Clive listens as her footsteps disappear down the hall and when he sleeps, he does not dream.

August. He's 8, standing in the barn. Daisy has been flat on her side all night and when she bellows in pain the sound rattles in Clive's chest. Moths swarm around the barn lamp as Daddy tries to sooth her, tries to get her to push. Clive is an obedient son, ready with a bucket of warm water and a rag. _“A fool despiseth his fathers instruction, but he that regardeth reproof is prudent.”_ He recalls the verse in his fathers low drawl as easy as he recalls the raised welts on the back of his thighs from the belt. 

Daisy's calf is stillborn and missing the majority of its upper palate. It slips out of her with a great gush of fluid and blood into the straw on the floor. This isn't the first time he's helped with dropping a calf and Clive knows something is wrong when the baby doesn't move, doesn't twitch with the first signs of newborn life. Hay sticks to the wet fur plastered down slick and shiny to the newborn and it lies completely still like a stuffed animal, limp and dead in a little pile. 

Daddy yanks off his big gloves and runs a hand through his grey-blonde hair, staring at the stillborn, staring at its deformed face that twists and deviates up and around the nostrils in a bloom of pink flesh and a few incisors. “Give me the bucket.” He sounds defeated. Clive can barely hear him, he's too busy staring at the milky eye that in return stares back at him, beyond him, lost in the afterlife. It's not until Daddy is shouting at him does he move, setting the bucket down beside his father. “Yes sir.” 

Not once does he look away from the calf, still covered in crumpled and lifeless on the floor.

January. He's 10, sitting on the edge of a hardwood pew. His bible is open on his lap and he looks at the words, but he does not read. Daddy is behind the pulpit in his best cream-colored suit, a single hand gesturing wildly. He says something about fire and a golden calf and Clive's mind wanders through a dark tabernacle. Clive knows all about fire, brain cooked by fever, boiled with dreams of not a golden calf, but a little black one on the floor of the barn. _“Whereupon the king took counsel, and made two calves of gold, and said unto them, It is too much for you to go up to Jerusalem: behold thy gods, O Israel, which brought thee up out of the land of Egypt.”_ The bible slips from his lap and tumbles to the ground with a noisy thud but he can't move to pick it up and Daddy glares at him from his spot at the pulpit. 

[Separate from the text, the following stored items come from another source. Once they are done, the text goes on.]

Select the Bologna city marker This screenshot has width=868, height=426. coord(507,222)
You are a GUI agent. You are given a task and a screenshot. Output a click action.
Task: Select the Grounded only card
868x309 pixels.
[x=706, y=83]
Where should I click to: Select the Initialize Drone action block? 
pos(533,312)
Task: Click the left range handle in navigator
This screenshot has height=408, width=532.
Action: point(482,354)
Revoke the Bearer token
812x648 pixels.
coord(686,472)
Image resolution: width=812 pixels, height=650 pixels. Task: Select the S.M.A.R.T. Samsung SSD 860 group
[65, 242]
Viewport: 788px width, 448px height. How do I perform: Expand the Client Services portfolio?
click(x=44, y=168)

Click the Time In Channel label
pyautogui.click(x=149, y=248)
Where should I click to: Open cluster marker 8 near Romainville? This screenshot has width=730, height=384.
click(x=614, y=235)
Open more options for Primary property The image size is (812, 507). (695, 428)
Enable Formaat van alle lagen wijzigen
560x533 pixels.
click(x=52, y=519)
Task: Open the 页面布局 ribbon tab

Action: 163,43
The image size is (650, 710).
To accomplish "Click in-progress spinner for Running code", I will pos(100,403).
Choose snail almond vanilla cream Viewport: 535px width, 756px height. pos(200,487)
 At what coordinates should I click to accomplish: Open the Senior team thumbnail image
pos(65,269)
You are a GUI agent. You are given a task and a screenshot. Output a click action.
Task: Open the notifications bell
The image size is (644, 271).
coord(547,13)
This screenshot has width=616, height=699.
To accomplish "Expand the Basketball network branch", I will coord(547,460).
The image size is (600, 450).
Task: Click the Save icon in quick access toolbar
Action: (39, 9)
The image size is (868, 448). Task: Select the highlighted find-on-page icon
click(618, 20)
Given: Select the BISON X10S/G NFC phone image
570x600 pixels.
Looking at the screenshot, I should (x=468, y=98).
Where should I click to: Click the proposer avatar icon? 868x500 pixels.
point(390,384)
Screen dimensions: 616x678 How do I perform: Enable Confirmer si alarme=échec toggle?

He's slapped when they get back home, standing quietly out on the porch.

June. He's 12 and standing waist-deep in Flournoy lake. Daddy is beside him, the water doesn't come up quite as high as him and Clive wishes he could be as tall and strong as him. The church elders are there and the rest of the congregation are too, all peering at him from the shoreline. A bug skims across the water, leaving behind little ripples in its wake. Clive stares at his reflection as it bobs and distorts like blotted stained glass, the sunlight dappling and burning little spots into his eyes from the water's surface. 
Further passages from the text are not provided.